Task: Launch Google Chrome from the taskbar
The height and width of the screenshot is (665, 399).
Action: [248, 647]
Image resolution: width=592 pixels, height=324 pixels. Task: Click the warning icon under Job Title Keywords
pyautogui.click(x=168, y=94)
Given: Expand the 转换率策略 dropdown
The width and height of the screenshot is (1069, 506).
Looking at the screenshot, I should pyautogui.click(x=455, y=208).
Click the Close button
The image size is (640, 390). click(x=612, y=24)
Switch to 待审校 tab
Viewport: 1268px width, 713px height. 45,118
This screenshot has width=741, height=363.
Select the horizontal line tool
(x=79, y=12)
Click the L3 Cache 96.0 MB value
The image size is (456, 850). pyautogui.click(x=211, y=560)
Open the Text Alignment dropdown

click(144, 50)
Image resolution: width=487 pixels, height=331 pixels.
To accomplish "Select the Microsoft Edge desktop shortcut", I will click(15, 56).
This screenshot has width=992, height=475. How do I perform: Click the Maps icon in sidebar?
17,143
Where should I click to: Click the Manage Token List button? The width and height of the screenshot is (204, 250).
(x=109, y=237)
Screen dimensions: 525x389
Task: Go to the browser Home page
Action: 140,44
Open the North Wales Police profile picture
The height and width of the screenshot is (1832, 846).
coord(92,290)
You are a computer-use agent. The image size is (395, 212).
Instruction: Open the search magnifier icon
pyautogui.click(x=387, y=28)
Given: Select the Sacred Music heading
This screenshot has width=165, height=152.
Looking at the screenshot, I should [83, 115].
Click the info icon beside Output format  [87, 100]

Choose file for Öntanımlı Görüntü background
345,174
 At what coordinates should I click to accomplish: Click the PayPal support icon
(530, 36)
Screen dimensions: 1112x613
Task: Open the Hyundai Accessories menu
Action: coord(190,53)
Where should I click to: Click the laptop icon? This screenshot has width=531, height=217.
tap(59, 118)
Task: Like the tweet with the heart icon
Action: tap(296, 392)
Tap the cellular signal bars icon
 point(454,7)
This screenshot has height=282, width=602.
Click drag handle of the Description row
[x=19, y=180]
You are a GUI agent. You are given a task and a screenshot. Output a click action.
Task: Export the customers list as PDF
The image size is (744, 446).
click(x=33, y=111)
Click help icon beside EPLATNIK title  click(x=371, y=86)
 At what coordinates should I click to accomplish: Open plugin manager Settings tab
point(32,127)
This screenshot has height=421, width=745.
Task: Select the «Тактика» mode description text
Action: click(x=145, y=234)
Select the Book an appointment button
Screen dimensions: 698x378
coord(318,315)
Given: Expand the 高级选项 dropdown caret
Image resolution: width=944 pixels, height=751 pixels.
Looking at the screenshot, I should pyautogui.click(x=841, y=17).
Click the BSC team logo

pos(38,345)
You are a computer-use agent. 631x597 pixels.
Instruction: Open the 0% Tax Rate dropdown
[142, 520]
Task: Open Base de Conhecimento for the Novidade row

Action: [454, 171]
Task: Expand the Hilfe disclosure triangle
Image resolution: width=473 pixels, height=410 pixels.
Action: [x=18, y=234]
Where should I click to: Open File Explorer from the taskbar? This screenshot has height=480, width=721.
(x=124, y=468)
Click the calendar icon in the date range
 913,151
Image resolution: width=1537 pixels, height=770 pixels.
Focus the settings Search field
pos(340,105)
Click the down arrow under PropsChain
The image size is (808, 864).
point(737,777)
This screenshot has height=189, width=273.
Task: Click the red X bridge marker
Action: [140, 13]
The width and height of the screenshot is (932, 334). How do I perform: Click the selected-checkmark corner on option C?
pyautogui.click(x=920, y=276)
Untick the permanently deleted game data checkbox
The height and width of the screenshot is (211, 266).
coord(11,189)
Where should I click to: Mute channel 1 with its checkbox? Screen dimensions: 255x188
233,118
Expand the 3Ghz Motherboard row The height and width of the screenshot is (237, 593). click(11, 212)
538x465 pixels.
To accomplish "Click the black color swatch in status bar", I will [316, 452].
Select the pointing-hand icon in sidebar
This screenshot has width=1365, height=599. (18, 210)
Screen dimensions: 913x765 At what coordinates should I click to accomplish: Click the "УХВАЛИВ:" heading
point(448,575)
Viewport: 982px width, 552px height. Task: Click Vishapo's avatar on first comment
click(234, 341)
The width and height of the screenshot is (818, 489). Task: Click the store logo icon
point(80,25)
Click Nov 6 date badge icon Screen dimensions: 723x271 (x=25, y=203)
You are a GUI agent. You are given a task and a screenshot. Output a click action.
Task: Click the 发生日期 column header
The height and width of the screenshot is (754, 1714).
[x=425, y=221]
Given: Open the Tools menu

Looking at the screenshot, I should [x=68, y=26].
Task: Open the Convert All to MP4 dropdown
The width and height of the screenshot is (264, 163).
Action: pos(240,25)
· · ·
» INSTRUCTIONS TO FOLLOW: The lines that contain the word "computer" are wanted; copy each of them from the records.

» WRITTEN SOLUTION:
You are a computer-use agent. The image size is (395, 212).
You are a computer-use agent. 631x597 pixels.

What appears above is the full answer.